*** Extracted entries Section Begins ***

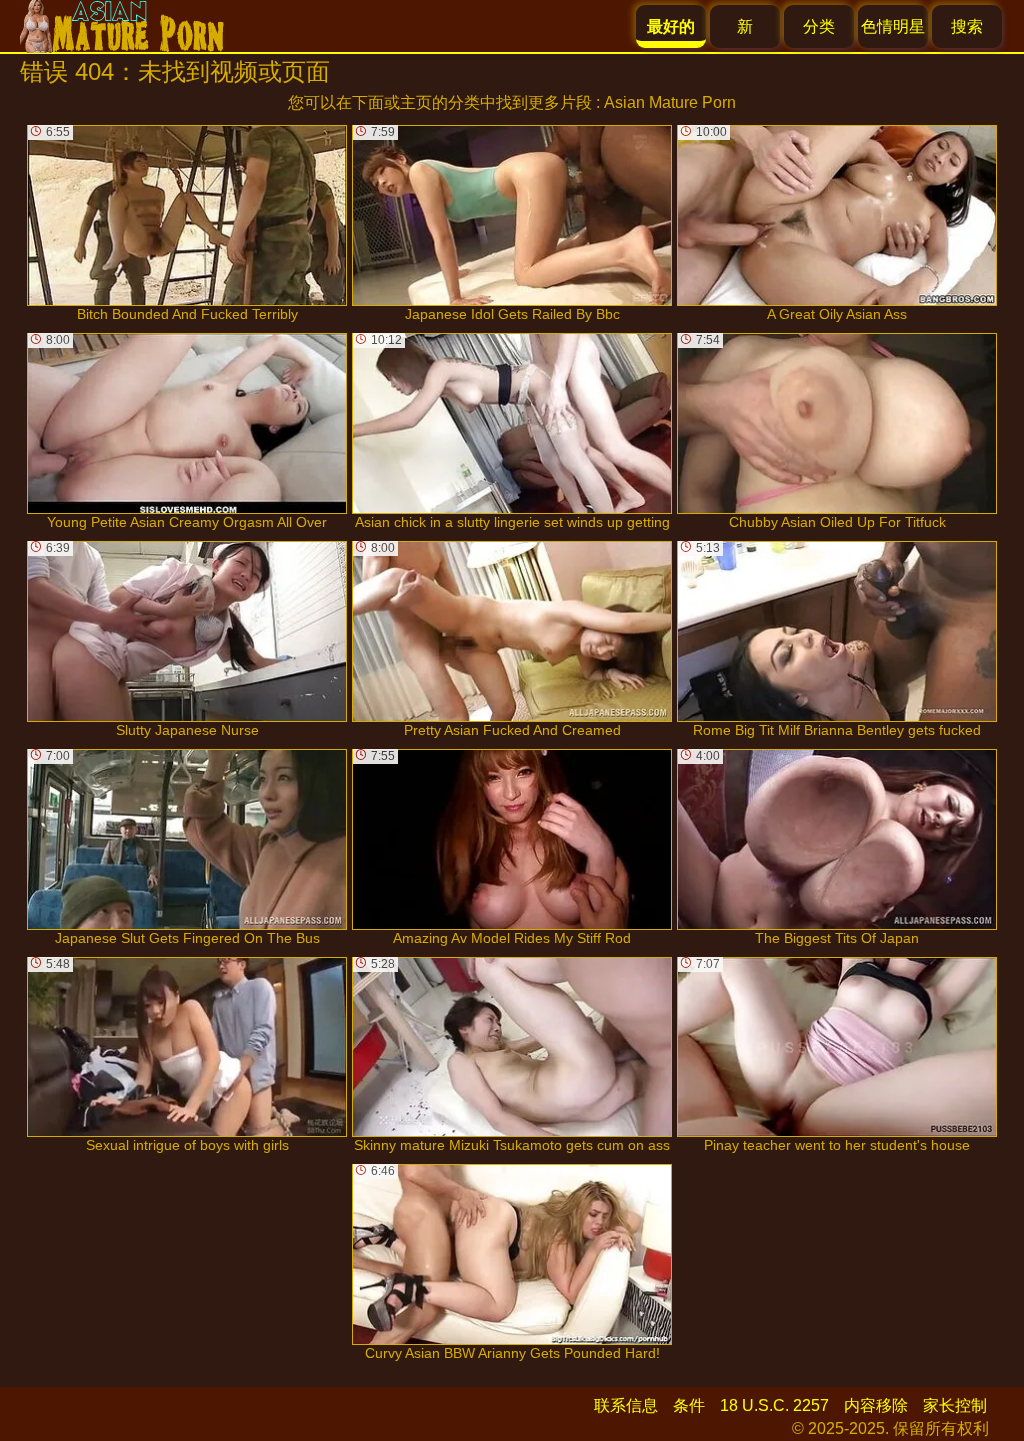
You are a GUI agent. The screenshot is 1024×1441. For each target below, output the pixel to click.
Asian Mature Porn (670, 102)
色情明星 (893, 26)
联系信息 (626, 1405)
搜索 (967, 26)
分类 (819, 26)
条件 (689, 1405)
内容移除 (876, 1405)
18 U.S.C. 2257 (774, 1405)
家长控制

*** Extracted entries Section Ends ***

◆ Task objective
Give the data again exactly as it stands, apart from the pictures.

◆ Written answer
You are a GUI agent. The screenshot is 1024×1441. For each target below, output the pixel to click.
Asian Mature Porn (670, 102)
色情明星 (893, 26)
联系信息 (626, 1405)
搜索 (967, 26)
分类 (819, 26)
条件 (689, 1405)
内容移除 (876, 1405)
18 U.S.C. 2257 (774, 1405)
家长控制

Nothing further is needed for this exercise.